Basics of fluid pressure drops depends upon the length, cross sectional area, and number and type of curves in the media carrying the fluid. Plus in an AC system the condenser converts hot gas into a much cooler fluid, so yes, there are considerable pressure drops between the outlet of the compressor and the condenser. How much? Depends on system design, engineering books on this subject have equations. Also, the outlet of the compressor is not constant, but a series of very high pressure pulses that the condenser tends to dampen out. Gauges read average pressure that is much lower. National Semiconductor and others make electronic pressure sensors that respond to these pulses and can be viewed on a calibrated oscilloscope.

Everything is a lot more complicated than what meets the eye.
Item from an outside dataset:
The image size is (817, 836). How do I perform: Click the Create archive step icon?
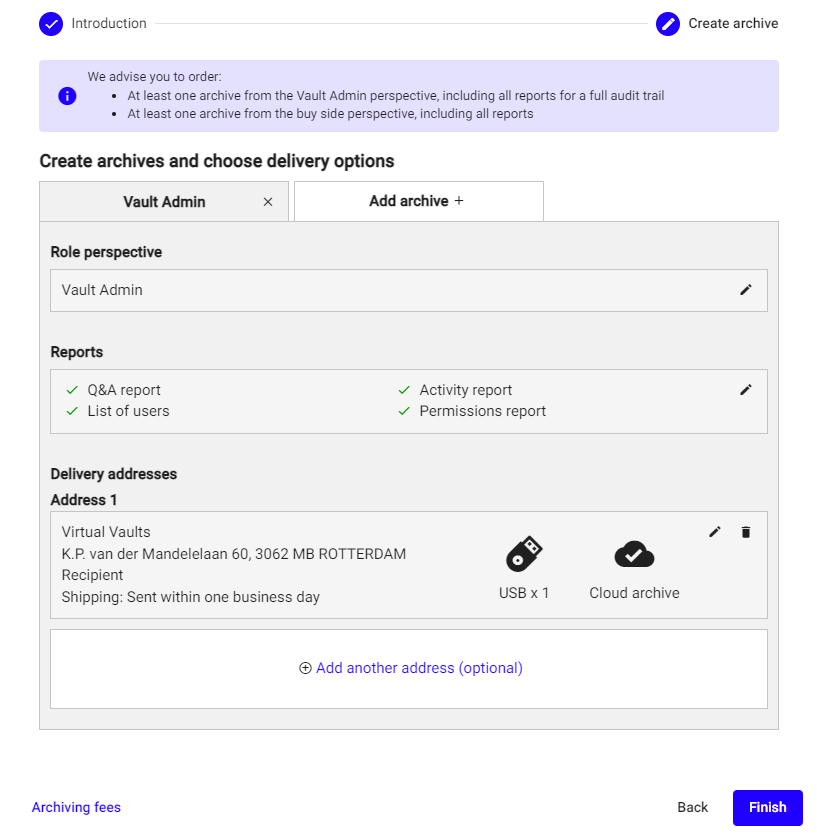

mk378 on Thu October 18, 2007 12:01 PM User is offline

The difference will be slight, and it is mostly because every component has a certain pressure drop proportional to the flow thru it. When the compressor stops, flow stops for the most part as well, so I would expect the pressure to be almost exactly equal then.

Pressure in a quantity of liquid can change almost instantaneously because liquid is not compressible. In gas, pressure tends to change more gradually.

mckpaul on Thu October 18, 2007 2:08 PM User is offlineView users profile

Cool, thanks guys. Still playing with what to do with this old truck while I have it all opened up along the lines of creating a spot to add a switch for a condenser fan if needed later on. Not adding the switch, just a schrader valve port for one for easy access later, would make it easier to add or change to a higher or lower level switch without rechanging. Ran across a #8 to #8 inline adapter that would add a port at the inlet to the condenser, but then wondered if a switch would be happy and work right looking at gas as opposed to liquid. May not even need it, and if not, no great loss, and I end up with an extra high pressure port. But we do have some pretty hot times here in the summer.